Work on the Kenilworth or Tuxedo Interchange between MD 201, the Baltimore-Washington Parkway, and the Annapolis-Washington Expressway (US 50) began in 1954. The first highway through the interchange, the parkway and its continuation into Washington along New York Avenue, was completed in 1955. The new alignment of MD 201 from MD 459 to the District of Columbia was completed in 1957 and opened concurrently with the adjacent portion of expanded Kenilworth Avenue in the city. The portion of John Hanson Highway from New York Avenue to the interchange opened that same year.

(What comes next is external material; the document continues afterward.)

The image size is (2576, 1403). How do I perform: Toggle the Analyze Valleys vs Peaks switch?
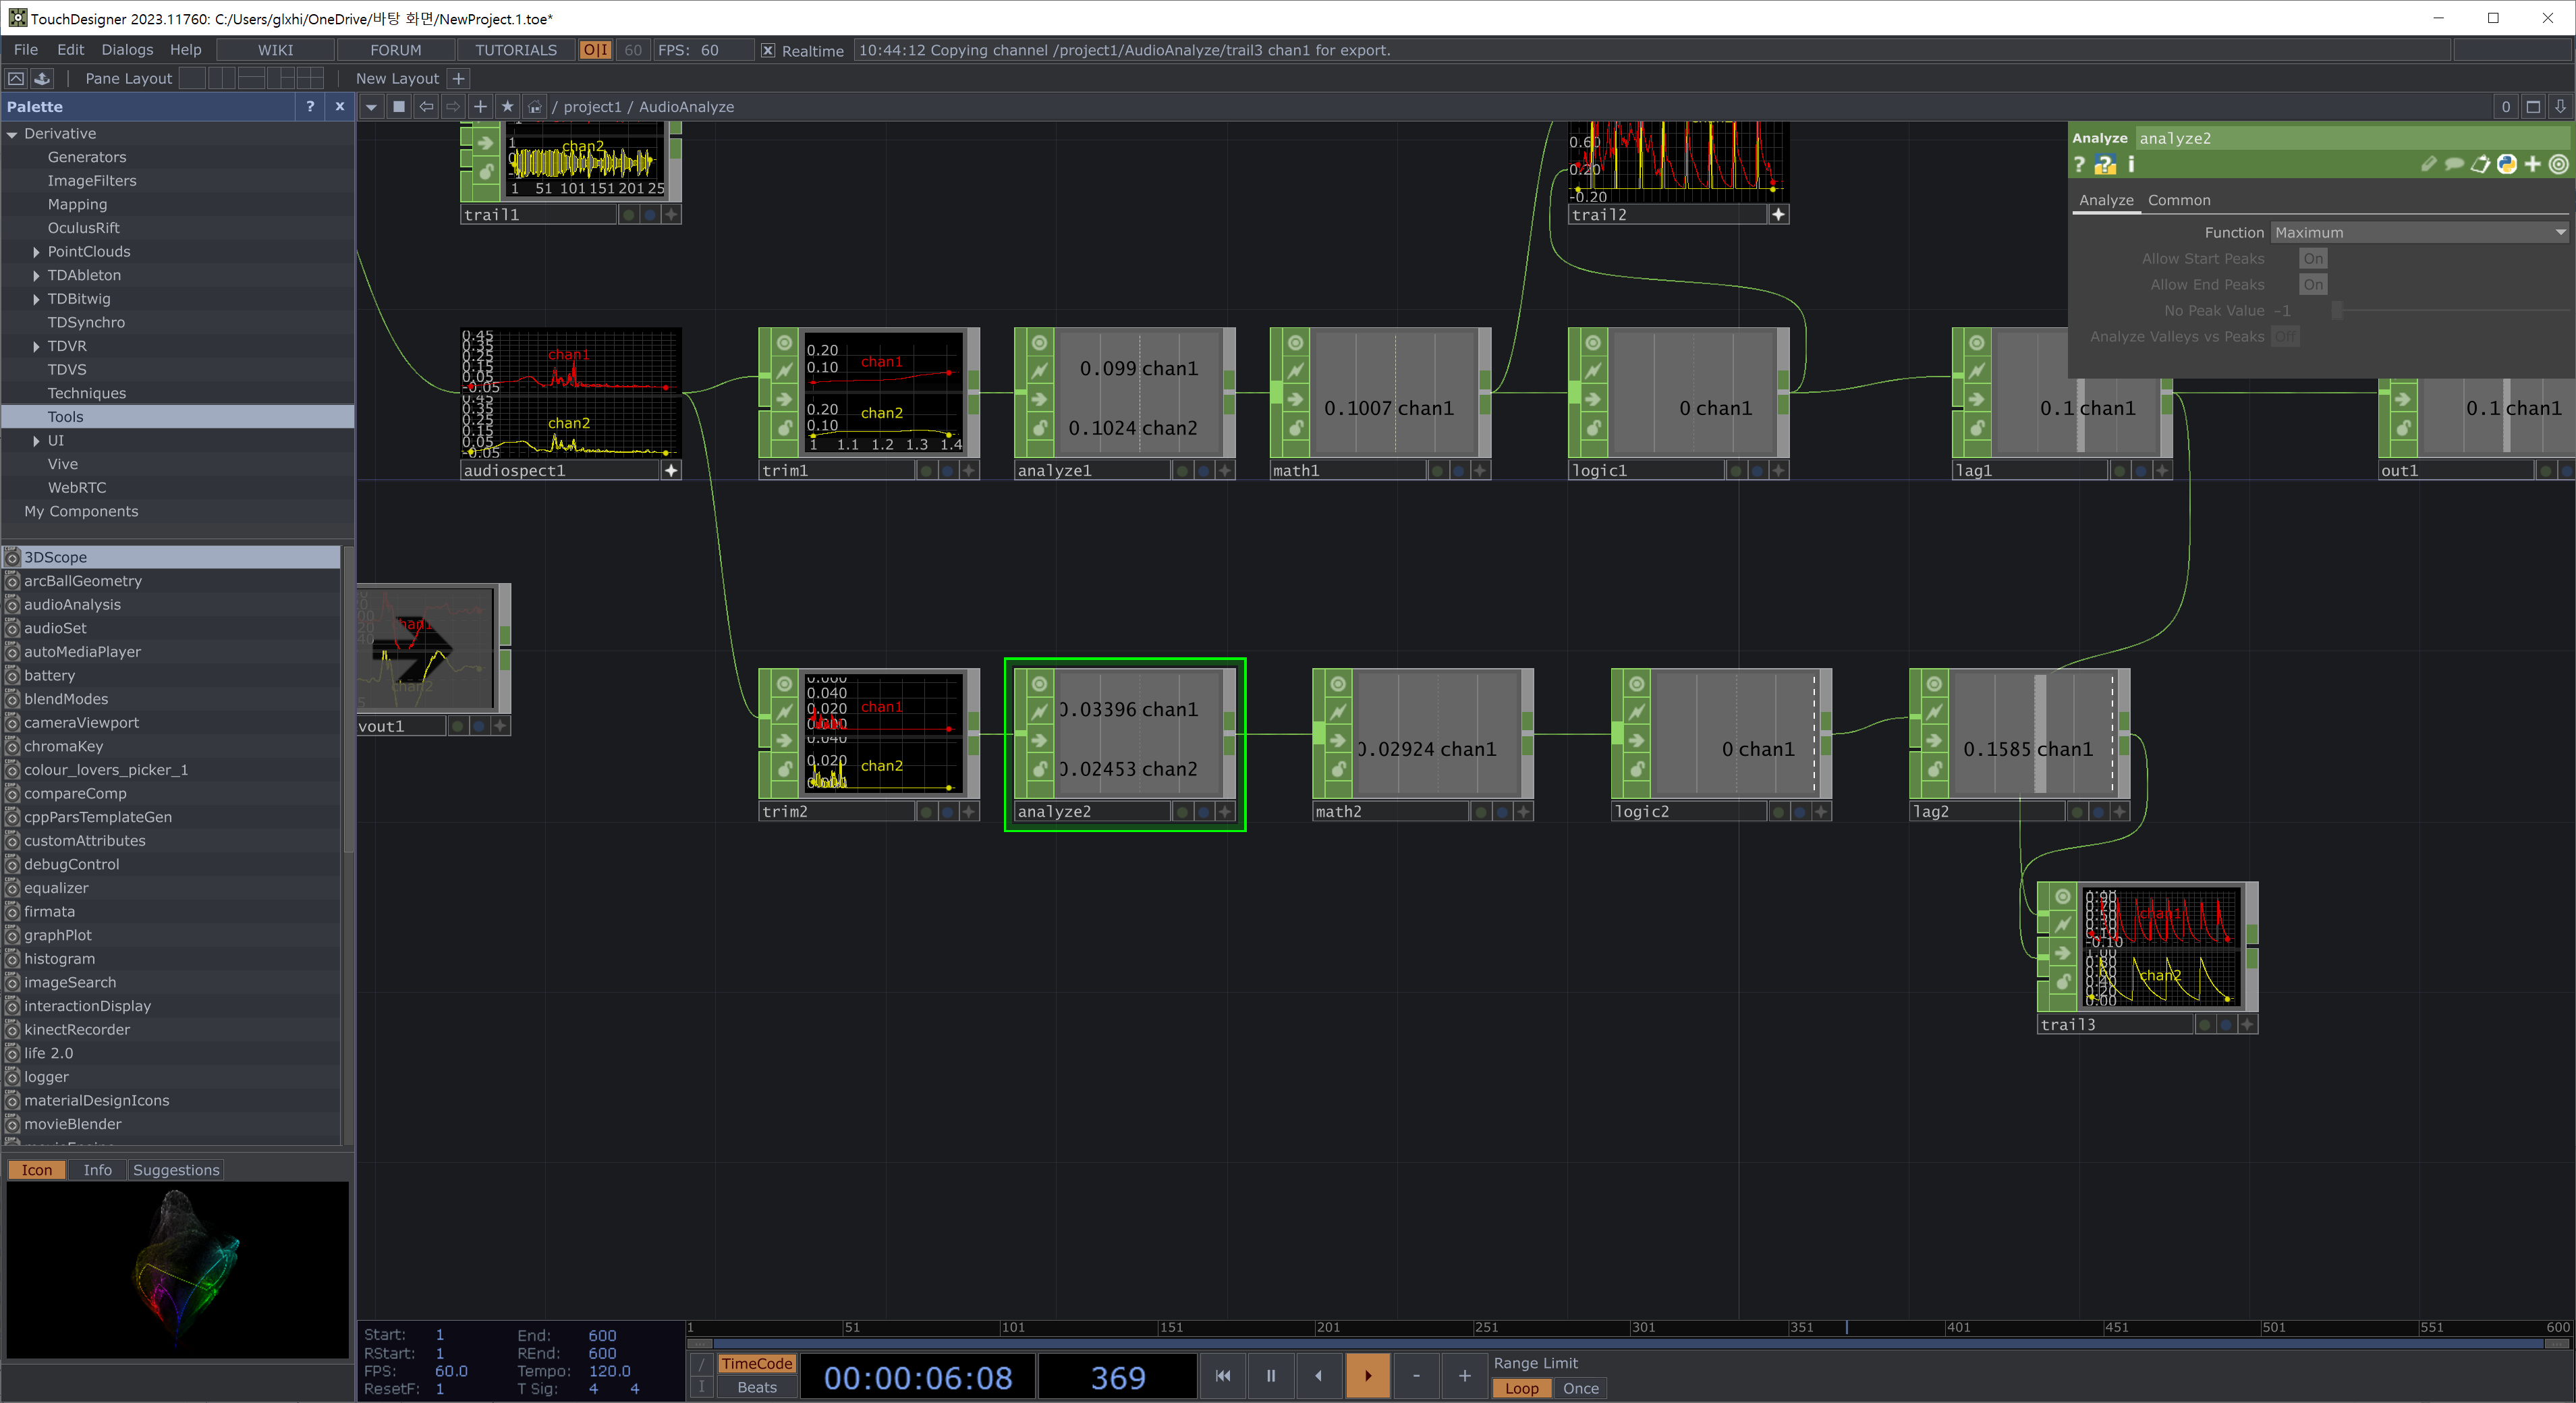coord(2284,337)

The final movements in the interchange, from MD 201 to eastbound US 50 and from westbound US 50 to MD 201, opened concurrent with the portion of John Hanson Highway from the Kenilworth Interchange to MD 704 in Lanham in 1962.

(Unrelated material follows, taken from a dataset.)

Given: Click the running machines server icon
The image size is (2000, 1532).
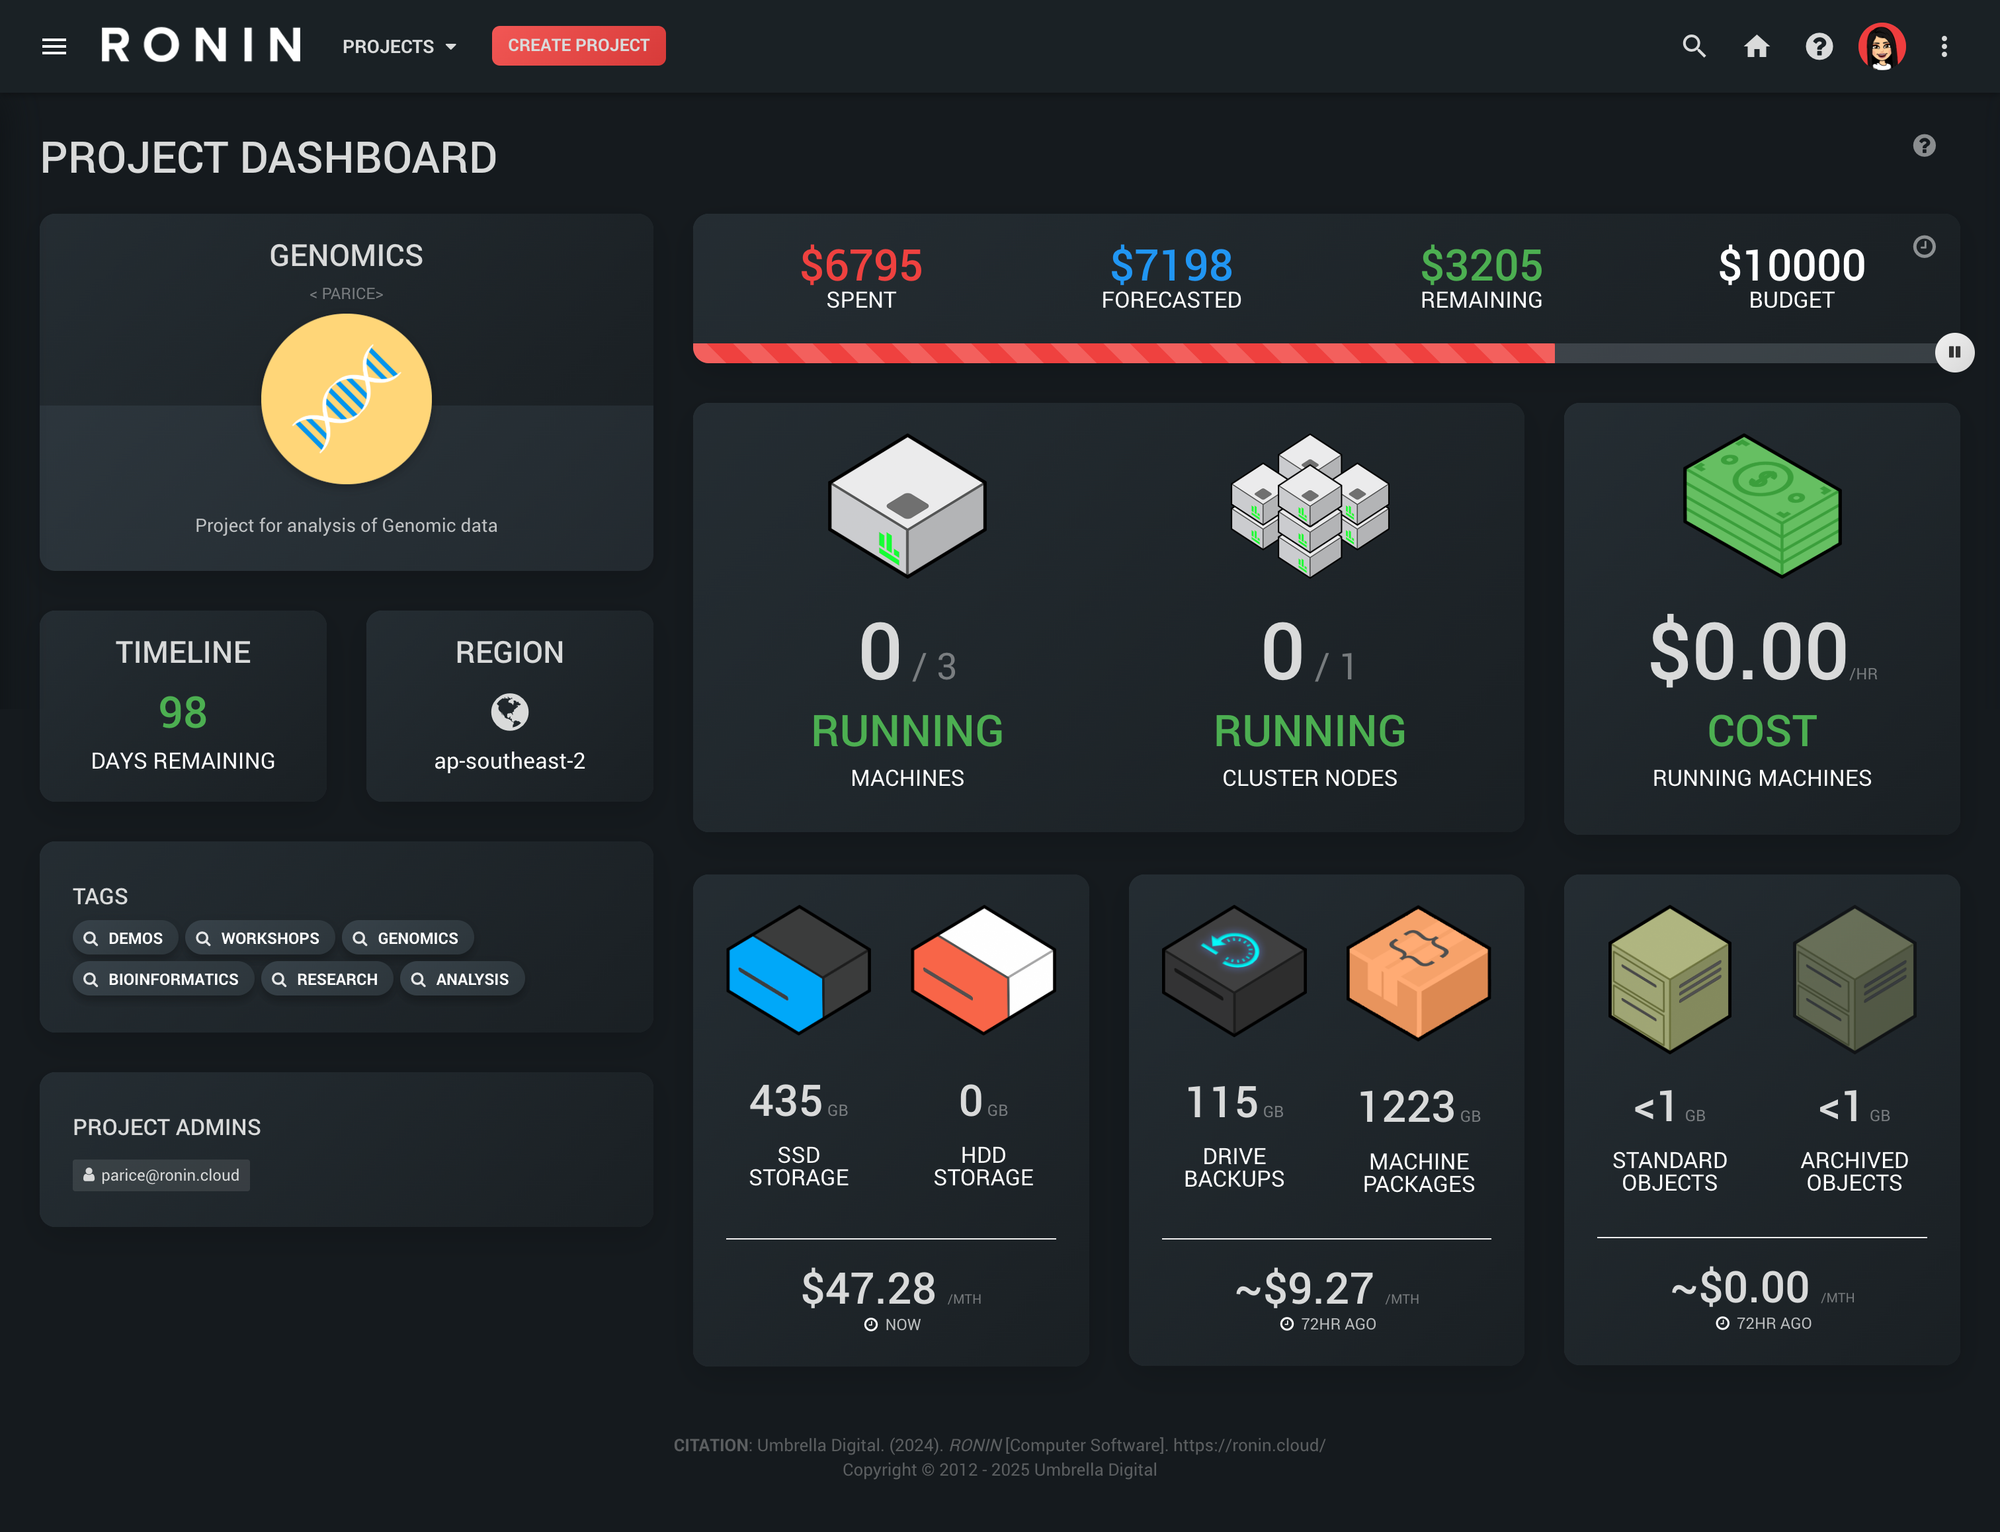Looking at the screenshot, I should click(x=907, y=506).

MD 201 was extended north along Edmonston Road through Greenbelt to MD 212 in Beltsville in 1962. The following year, the divided highway was extended north through the interchange with the Capital Beltway to relocated Crescent Road in Greenbelt. MD 201's diamond interchange with MD 193 was built in 1988. The MDSHA plans to extend MD 201 north as a multi-lane divided highway north from MD 212 in Beltsville to I-95 south of Laurel. The highway would split north from Edmonston Road north of Odell Road, cross over CSX's Capital Subdivision and US 1, and follow an existing right-of-way corridor to the intersection of Virginia Manor Road and Ritz Way. MD 201 would continue along Virginia Manor Road to Konterra Drive (Maryland Route 206), which has an interchange with I-95.

==Major intersections==

Location: mi; km; Destinations; Notes
Tuxedo: 0.00; 0.00; DC 295 south (Anacostia Freeway) to I-295 south / I-95; Continuation into District of Columbia
Eastern Avenue – Aquatic Gardens: Southbound exit and northbound entrance; ramps connect with unsigned MD 965
0.49: 0.79; US 50 east – Annapolis; Northbound exit and southbound entrance
0.59: 0.95; Baltimore–Washington Parkway north to I-95 – Baltimore; Northbound exit and southbound entrance; unsigned MD 295
0.68: 1.09; US 50 west / MD 459 south (Tuxedo Road) to New York Avenue – Cheverly; No southbound entrance; MD 459/Tuxedo Road not signed northbound
1.24: 2.00; US 50 west to New York Avenue – Washington; Southbound exit only
Bladensburg: 1.30; 2.09; Northern end of limited-access section
52nd Avenue: Staggered intersections; unsigned MD 769D (south) and MD 769C (north)
2.12: 3.41; MD 450 (Annapolis Road) to MD 202 – Hyattsville, New Carrollton; Partial cloverleaf interchange; northbound access is via MD 769C (48th Street)
Riverdale Park: 3.90; 6.28; MD 410 (East–West Highway) – Hyattsville, New Carrollton
4.39: 7.07; River Road (MD 431 north); Southern terminus of unsigned MD 431
Greenbelt: 6.64; 10.69; MD 193 (Greenbelt Road); Diamond interchange
7.17: 11.54; I-95 / I-495 (Capital Beltway) – Andrews AFB, Richmond, Silver Spring, College Park, Baltimore; I-95/I-495 exit 23
Beltsville: 9.40; 15.13; MD 212 west (Powder Mill Road); Northern terminus; officially MD 212A; eastern terminus of MD 212A; road continues as Edmonston Road
1.000 mi = 1.609 km; 1.000 km = 0.621 mi Incomplete access;

==Auxiliary route==
MD 201A is the designation for the unnamed 0.08 mi connector between a right-in/right-out intersection with northbound MD 201 and MD 769C (48th Street) in the southeast quadrant of the MD 201-MD 450 interchange in Bladensburg.